**TASK TO COMPLETE**
According to the article recommending Johnson & Johnson as a dividend stock, in what year was the company founded?

**DOCUMENT EXCERPT**
# # # # # # #

This article is part of our weeklong series on 11 incredible dividend stocks. You can get the lowdown on this series by clicking here.

Dividends rock. They force management teams to stay disciplined, line your pockets with cash, and pay you to wait while a value-centric investing thesis plays out. Even better, studies have shown time and time again that dividend-paying stocks outperform.

Dividend stocks really do allow investors to have their cake (score high returns) and eat it, too (with low-risk stocks). That's why our recommendations list is chock-full of them at Inside Value, and why I'm firing a new one your way today: health-care kingpin Johnson & Johnson (NYSE: JNJ).

I know, I know, you've heard this one before. You might have even owned J&J over the past few years, as the business has muddled along through a recession, a retooling of the U.S. health-care industry, and a smattering of product recalls that have dragged J&J's name through the mud.

But while the recalls are unfortunate, negative headlines are a contrarian's best friend. The concerns over product recalls and how government's involvement will affect health-care profits are overblown. Like the dramatic Tylenol recalls of the 1980s, this, too, shall pass, making now the time to get on board and invest in uber-blue chip Johnson & Johnson.

The business
Johnson & Johnson is a household name on Wall Street and Main Street, operating in 60 countries. Founded in 1886, J&J is the world's largest medical-device and diagnostics company, the sixth-largest consumer company, and the eighth-largest pharmaceuticals company.

# # # # # # #

**DATASET SECTION**
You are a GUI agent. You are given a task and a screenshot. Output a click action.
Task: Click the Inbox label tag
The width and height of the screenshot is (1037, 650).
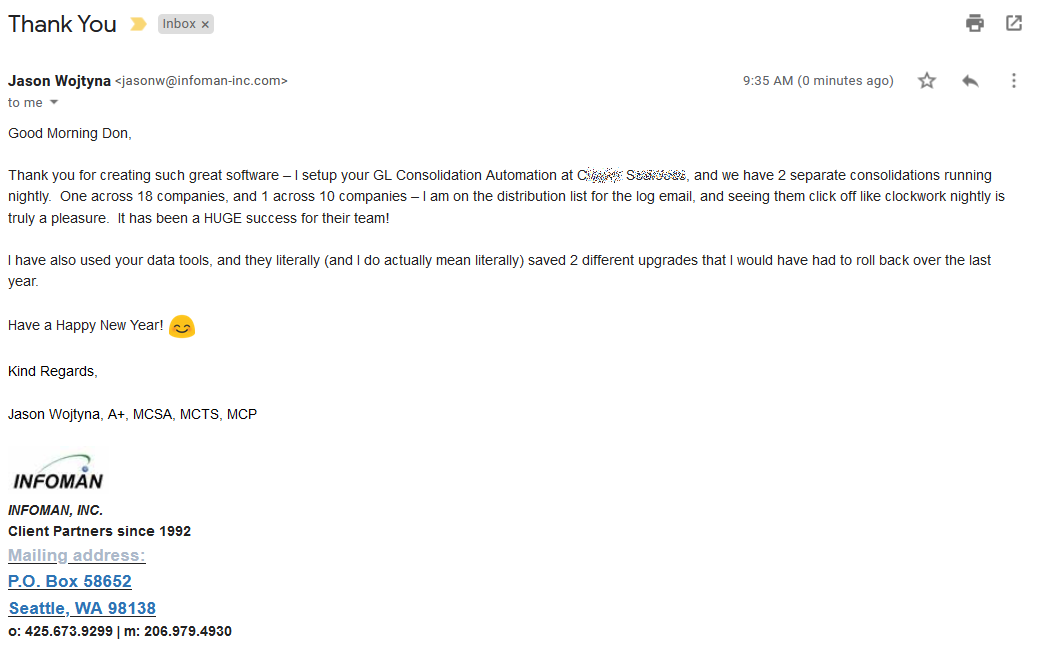coord(179,24)
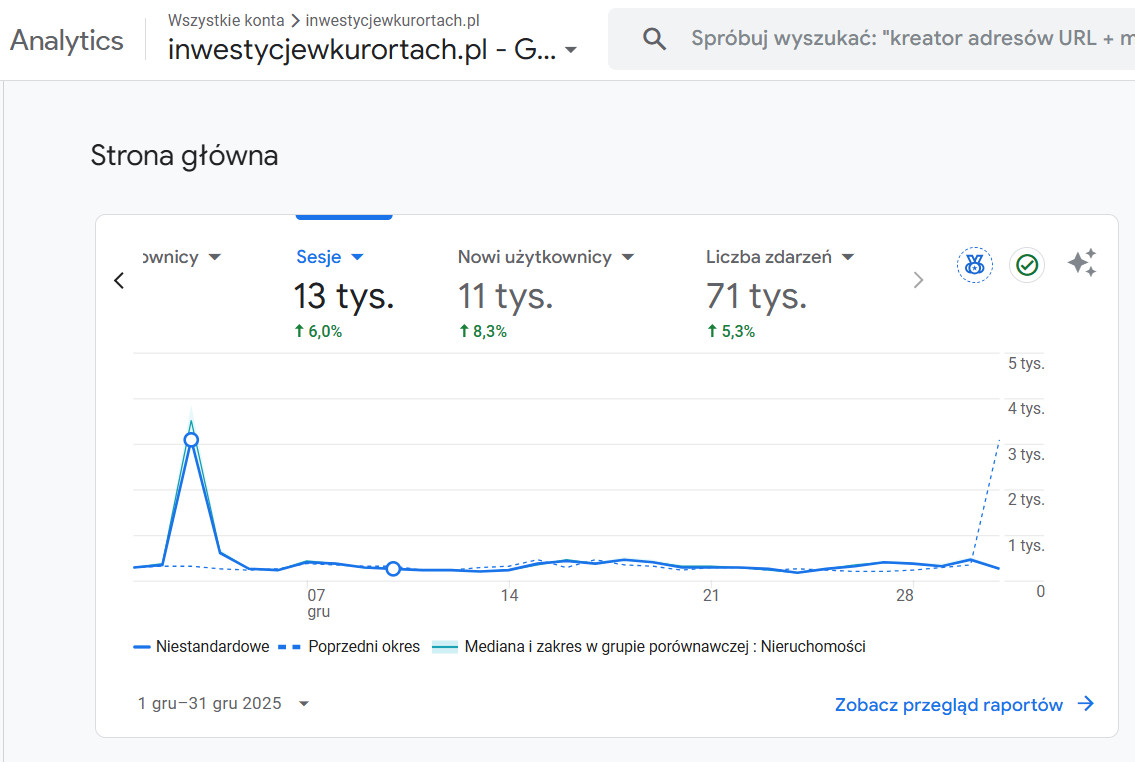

# # # # # # #

**PROBLEM SOLUTION**
1886